--- Start of Page extract ---

[hackers] [sbase] [PATCH v4 1/4] concat: Use plain read/write instead of buffered stdio

From: Michael Forney <mforney_AT_mforney.org>
Date: Mon, 3 Jul 2017 14:58:49 -0700

If we are just copying data from one file to another, we don't need to
fill a complete buffer, just read a chunk at a time, and write it to the
output.
---
 cat.c            |  39 +++++------
 libutil/concat.c |  24 ++++---
 libutil/cp.c     |  49 ++++++--------
 sponge.c         |  31 +++++----
 tail.c           | 199 +++++++++++++++++++++++++++++++++----------------------
 text.h           |   1 -
 util.h           |   1 +
 xinstall.c       |  25 ++++---
 8 files changed, 200 insertions(+), 169 deletions(-)
diff --git a/cat.c b/cat.c
index e3741aa..211e8d1 100644
--- a/cat.c
+++ b/cat.c
_AT_@ -1,22 +1,11 @@
 /* See LICENSE file for copyright and license details. */
-#include <stdio.h>
+#include <fcntl.h>
 #include <string.h>
 #include <unistd.h>
 
-#include "text.h"
 #include "util.h"
 
 static void
-uconcat(FILE *fp1, const char *s1, FILE *fp2, const char *s2)
-{
-	int c;
-
-	setbuf(fp2, NULL);
-	while ((c = getc(fp1)) != EOF)
-		putc(c, fp2);
-}
-
-static void
 usage(void)
 {
 	eprintf("usage: %s [-u] [file ...]\n", argv0);
_AT_@ -25,37 +14,39 @@ usage(void)
 int
 main(int argc, char *argv[])
 {
-	FILE *fp;
-	int ret = 0;
-	void (*cat)(FILE *, const char *, FILE *, const char *) = &concat;
+	int fd, ret = 0;
 
 	ARGBEGIN {
 	case 'u':
-		cat = &uconcat;
 		break;
 	default:
 		usage();
 	} ARGEND
 
 	if (!argc) {
-		cat(stdin, "<stdin>", stdout, "<stdout>");
+		if (concat(0, "<stdin>", 1, "<stdout>") < 0)
+			ret = 1;
 	} else {
 		for (; *argv; argc--, argv++) {
 			if (!strcmp(*argv, "-")) {
 				*argv = "<stdin>";
-				fp = stdin;
-			} else if (!(fp = fopen(*argv, "r"))) {
-				weprintf("fopen %s:", *argv);
+				fd = 0;
+			} else if ((fd = open(*argv, O_RDONLY)) < 0) {
+				weprintf("open %s:", *argv);
 				ret = 1;
 				continue;
 			}
-			cat(fp, *argv, stdout, "<stdout>");
-			if (fp != stdin && fshut(fp, *argv))
+			switch (concat(fd, *argv, 1, "<stdout>")) {
+			case -1:
 				ret = 1;
+				break;
+			case -2:
+				return 1;  /* exit on write error */
+			}
+			if (fd != 0)

--- End of Page extract ---
--- Start of Data section ---

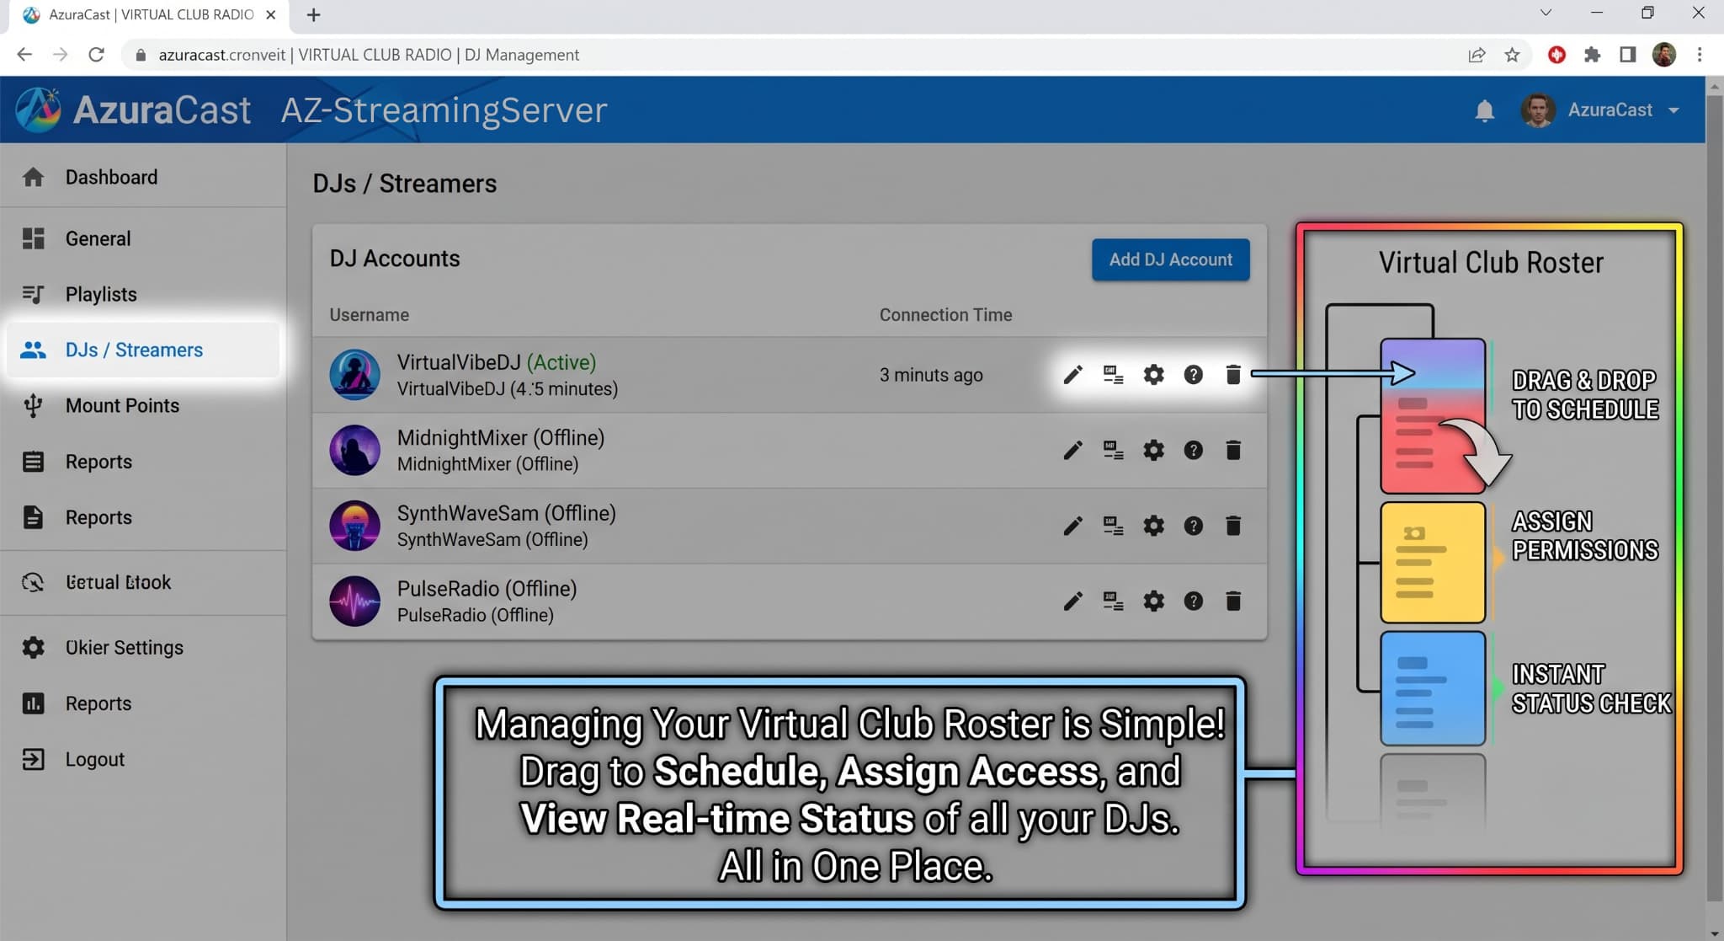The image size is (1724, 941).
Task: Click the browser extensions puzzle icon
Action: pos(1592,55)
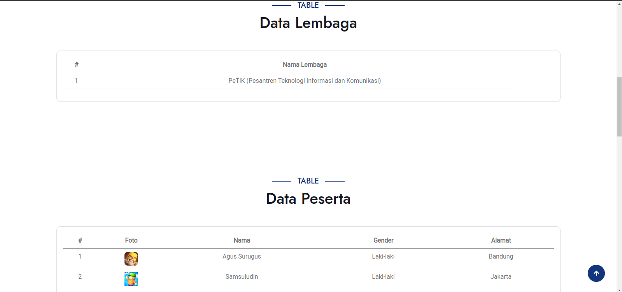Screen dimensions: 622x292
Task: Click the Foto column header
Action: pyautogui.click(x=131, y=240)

--- End of Data section ---

* Set tasks
[a] Answer these about the patch above the records:
(i) How many files does the summary say were changed, and with how many insertions and deletions?
(ii) In cat.c, which header is added in place of <stdio.h>?
(iii) What does main return when concat returns -2?
[b] Retype the part of the patch starting at "If we are just" and ending at "insertions(+), 169 deletions(-)".

* Outputs by task
[a]
(i) 8 files, with 200 insertions and 169 deletions.
(ii) <fcntl.h>
(iii) 1

[b]
If we are just copying data from one file to another, we don't need to
fill a complete buffer, just read a chunk at a time, and write it to the
output.
---
 cat.c            |  39 +++++------
 libutil/concat.c |  24 ++++---
 libutil/cp.c     |  49 ++++++--------
 sponge.c         |  31 +++++----
 tail.c           | 199 +++++++++++++++++++++++++++++++++----------------------
 text.h           |   1 -
 util.h           |   1 +
 xinstall.c       |  25 ++++---
 8 files changed, 200 insertions(+), 169 deletions(-)